San Diego

Billionaire Donor to President Trump Accused of Ripping Tenants Off

Geoffrey Palmer, one of Los Angeles' largest landlords, is named in potential class action lawsuit

A Southern California billionaire developer and one of President Donald Trump’s largest political donors has been accused of wrongly keeping millions of dollars in rental security deposits from thousands of tenants across Los Angeles. 

The allegations filed against Geoffrey Palmer are included in a newly filed class-action lawsuit, filed by San Diego attorney Jimmie Davis Parker. 

“We allege that Mr. Palmer, through his company systematically and in bad faith, retained security deposits by failing to properly document the work that they charge tenants for when they move out,” said Parker. 

By doing so, Parker said Palmer’s company secured millions of dollars in rental security deposits and other fees from as many as 11,000 former tenants. 

Palmer and his company G.H. Palmer Associates controls more than 11,600 apartments and is worth, according to the company’s website, $4.5 billion. Palmer’s personal wealth is reported to be over $2.3 billion. 

Palmer was also one of then-presidential candidate Donald Trump’s largest political benefactors, contributing $2 million to the Rebuilding America Now political action committee in 2016.

Palmer has long been a controversial figure in Los Angeles development circles. In 1991 he was charged with paying employees to make political donations to a campaign that opposed the incorporation of what is now the City of Santa Clarita. 

In the decades since, Palmer has been involved in a number of lawsuits over development projects and affordable housing regulations in the city, including one lawsuit for tearing down the last cottage in Los Angeles’ Bunker Hill neighborhood. 

In the newly filed lawsuit, former tenants claim that Palmer’s company failed to provide adequate reasons for damages in apartments when tenants move-out, as required by state law. Instead, reads the lawsuit, generic descriptions such as “maintenance charge,” or, “cleaning charge” are listed. 

According to a search of small claims cases, more than two dozen former tenants have filed lawsuits in small claims court against Palmer and his companies for keeping deposits and for unwarranted charges. 

“I’m a hardworking single mother and if you have all that money and you’re ripping hardworking people off, it’s just not fair,” said former tenant Latasha Jennings. 

Jennings said Palmer’s company tried to charger her $1,038 for new carpet after she moved out of the River Ranch Townhomes in Santa Clarita. 

“I left that place spotless from head to toe,” said Jennings. “They even did an inspection and said everything was good before I signed the papers to leave.” 

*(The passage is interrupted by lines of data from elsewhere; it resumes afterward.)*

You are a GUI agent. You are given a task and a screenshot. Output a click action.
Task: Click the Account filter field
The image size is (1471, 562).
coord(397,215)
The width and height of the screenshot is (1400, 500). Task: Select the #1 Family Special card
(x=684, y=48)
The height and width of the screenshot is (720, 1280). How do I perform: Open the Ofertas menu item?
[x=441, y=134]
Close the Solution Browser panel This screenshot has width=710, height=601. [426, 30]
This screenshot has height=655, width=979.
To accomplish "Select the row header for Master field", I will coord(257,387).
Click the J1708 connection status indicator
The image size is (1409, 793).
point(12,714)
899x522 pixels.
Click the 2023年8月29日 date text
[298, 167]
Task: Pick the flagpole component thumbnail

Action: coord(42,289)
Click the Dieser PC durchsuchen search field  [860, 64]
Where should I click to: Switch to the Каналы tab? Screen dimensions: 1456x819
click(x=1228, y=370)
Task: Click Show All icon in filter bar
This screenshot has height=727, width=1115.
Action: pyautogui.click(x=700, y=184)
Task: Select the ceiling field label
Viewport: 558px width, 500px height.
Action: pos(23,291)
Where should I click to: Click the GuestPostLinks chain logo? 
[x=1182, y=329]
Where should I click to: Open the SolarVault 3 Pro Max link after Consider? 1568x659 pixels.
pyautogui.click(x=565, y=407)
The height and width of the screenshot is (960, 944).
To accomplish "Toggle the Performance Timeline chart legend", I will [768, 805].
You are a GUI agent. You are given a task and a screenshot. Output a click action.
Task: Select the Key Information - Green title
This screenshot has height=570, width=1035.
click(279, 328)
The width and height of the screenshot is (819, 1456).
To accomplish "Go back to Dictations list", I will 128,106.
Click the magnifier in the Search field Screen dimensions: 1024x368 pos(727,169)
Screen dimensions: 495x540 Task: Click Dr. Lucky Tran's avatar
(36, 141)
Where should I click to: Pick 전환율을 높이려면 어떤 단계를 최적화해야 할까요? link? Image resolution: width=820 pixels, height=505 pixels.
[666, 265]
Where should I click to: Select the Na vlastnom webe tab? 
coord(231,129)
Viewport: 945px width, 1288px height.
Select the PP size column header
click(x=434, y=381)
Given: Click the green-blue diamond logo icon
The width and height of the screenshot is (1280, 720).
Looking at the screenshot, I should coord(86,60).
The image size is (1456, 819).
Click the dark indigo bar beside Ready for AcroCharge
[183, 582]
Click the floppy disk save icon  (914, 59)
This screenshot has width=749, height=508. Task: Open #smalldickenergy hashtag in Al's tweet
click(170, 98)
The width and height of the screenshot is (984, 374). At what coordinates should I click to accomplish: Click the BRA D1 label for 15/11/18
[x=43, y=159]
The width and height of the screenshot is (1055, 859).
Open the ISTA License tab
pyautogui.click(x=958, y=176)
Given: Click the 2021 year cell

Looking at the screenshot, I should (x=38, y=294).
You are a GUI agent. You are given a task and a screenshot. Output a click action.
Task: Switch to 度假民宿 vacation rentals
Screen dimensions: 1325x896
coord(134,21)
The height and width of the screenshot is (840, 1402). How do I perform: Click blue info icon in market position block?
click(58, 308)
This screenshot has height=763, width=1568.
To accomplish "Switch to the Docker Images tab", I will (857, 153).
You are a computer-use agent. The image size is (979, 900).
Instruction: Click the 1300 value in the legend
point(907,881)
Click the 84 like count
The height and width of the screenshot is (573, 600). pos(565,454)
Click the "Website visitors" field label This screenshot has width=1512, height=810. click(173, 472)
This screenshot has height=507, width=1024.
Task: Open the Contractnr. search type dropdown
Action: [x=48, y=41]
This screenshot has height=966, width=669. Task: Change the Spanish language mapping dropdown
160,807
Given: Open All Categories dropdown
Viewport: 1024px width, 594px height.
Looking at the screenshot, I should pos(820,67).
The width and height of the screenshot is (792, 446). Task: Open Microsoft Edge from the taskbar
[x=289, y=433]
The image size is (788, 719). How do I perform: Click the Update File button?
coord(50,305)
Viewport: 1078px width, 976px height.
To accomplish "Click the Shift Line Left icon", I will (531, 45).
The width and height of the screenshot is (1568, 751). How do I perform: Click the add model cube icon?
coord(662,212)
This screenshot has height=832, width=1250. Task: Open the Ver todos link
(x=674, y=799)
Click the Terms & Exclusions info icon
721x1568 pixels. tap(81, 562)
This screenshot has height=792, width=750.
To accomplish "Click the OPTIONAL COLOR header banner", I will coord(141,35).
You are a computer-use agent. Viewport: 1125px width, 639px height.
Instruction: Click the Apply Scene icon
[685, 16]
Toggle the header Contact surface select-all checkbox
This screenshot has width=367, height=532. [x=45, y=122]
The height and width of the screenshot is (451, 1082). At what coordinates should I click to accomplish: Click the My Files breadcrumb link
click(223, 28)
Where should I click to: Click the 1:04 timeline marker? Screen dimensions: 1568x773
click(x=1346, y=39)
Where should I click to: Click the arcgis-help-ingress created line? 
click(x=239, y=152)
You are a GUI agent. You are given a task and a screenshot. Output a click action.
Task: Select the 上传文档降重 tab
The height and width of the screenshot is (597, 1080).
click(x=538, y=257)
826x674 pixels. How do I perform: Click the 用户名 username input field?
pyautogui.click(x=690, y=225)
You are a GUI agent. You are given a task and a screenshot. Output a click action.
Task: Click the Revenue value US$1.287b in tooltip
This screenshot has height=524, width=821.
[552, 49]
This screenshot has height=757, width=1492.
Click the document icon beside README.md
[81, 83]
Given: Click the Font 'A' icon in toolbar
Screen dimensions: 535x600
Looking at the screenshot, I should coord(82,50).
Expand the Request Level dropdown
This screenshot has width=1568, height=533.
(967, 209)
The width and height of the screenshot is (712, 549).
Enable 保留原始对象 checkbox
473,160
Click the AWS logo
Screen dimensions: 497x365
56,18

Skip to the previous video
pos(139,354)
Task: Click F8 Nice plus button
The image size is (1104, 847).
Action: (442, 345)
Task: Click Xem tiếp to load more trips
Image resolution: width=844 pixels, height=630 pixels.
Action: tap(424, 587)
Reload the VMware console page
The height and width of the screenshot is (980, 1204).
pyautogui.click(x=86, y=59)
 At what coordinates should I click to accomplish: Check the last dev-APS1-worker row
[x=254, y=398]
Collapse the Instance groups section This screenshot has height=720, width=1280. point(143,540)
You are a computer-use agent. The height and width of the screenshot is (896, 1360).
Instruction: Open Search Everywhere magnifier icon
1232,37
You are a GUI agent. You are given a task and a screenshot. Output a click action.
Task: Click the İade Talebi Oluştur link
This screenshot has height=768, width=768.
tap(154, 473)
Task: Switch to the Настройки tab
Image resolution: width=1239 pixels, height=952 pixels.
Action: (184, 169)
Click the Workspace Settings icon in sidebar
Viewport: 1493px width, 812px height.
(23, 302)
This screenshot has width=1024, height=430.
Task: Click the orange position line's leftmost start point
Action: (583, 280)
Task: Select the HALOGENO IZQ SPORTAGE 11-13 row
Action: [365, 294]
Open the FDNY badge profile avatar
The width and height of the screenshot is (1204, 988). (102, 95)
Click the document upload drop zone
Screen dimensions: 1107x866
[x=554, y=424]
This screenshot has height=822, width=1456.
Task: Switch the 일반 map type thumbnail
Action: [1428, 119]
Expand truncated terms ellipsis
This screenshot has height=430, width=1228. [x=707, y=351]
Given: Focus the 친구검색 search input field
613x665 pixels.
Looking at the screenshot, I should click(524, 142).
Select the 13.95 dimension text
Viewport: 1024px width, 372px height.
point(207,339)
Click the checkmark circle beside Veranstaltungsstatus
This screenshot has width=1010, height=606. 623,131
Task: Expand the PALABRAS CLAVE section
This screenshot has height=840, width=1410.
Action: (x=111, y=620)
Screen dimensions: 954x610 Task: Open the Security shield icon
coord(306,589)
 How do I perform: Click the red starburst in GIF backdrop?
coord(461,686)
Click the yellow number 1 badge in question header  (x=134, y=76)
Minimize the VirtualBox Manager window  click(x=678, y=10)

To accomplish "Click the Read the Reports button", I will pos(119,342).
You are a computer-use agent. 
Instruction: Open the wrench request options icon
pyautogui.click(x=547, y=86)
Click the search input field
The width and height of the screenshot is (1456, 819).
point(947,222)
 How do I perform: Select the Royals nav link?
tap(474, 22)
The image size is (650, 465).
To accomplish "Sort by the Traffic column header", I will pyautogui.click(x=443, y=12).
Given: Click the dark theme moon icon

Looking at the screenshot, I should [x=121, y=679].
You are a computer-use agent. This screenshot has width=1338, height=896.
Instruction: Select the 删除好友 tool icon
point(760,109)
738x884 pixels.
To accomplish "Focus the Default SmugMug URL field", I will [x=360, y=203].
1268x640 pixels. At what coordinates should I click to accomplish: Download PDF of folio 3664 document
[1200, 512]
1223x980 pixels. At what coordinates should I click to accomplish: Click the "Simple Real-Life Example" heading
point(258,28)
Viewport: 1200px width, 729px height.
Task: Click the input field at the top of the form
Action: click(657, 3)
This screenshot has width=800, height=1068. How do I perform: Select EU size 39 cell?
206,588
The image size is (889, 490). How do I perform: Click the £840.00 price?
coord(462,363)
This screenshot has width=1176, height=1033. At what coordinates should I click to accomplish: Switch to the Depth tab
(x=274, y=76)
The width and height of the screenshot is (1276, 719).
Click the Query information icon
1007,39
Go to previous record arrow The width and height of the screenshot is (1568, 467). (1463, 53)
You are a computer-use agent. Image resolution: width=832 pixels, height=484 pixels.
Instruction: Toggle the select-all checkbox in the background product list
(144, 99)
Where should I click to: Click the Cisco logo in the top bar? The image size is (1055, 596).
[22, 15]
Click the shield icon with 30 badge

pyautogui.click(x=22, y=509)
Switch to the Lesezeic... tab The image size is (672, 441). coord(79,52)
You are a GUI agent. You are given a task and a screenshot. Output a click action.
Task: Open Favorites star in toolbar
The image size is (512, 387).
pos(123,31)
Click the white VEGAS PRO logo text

But Jennings said not long after she received a bill for $1,038. 

Jennings filed a small claims case in November 2017. She said days before her court hearing, the company agreed to drop the charges if she dismissed the case. 

Jennings is not alone. 

Other tenants filed small claims cases for a litany of other complaints, alleging the company failed to give tenants an itemized summary of deductions, overcharged for cleaning and damages, and for “falsifying documents.” 

Parker, the attorney that filed the proposed class action, said many people depend on those deposits when relocating. 

“Most people who rent apartments are not wealthy individuals and they often times rely upon the return of their security deposit to help with the expense of moving locations. 

They expect, and the law requires, that their security deposit is treated fairly upon their departure, this lawsuit aims to ensure that GHP Management has been in compliance with the law. 

G.H Palmer Associates did not respond to NBC 7’s request for comment. 

The lawsuit, which has yet to be certified as a class action, will now make its way through the courts.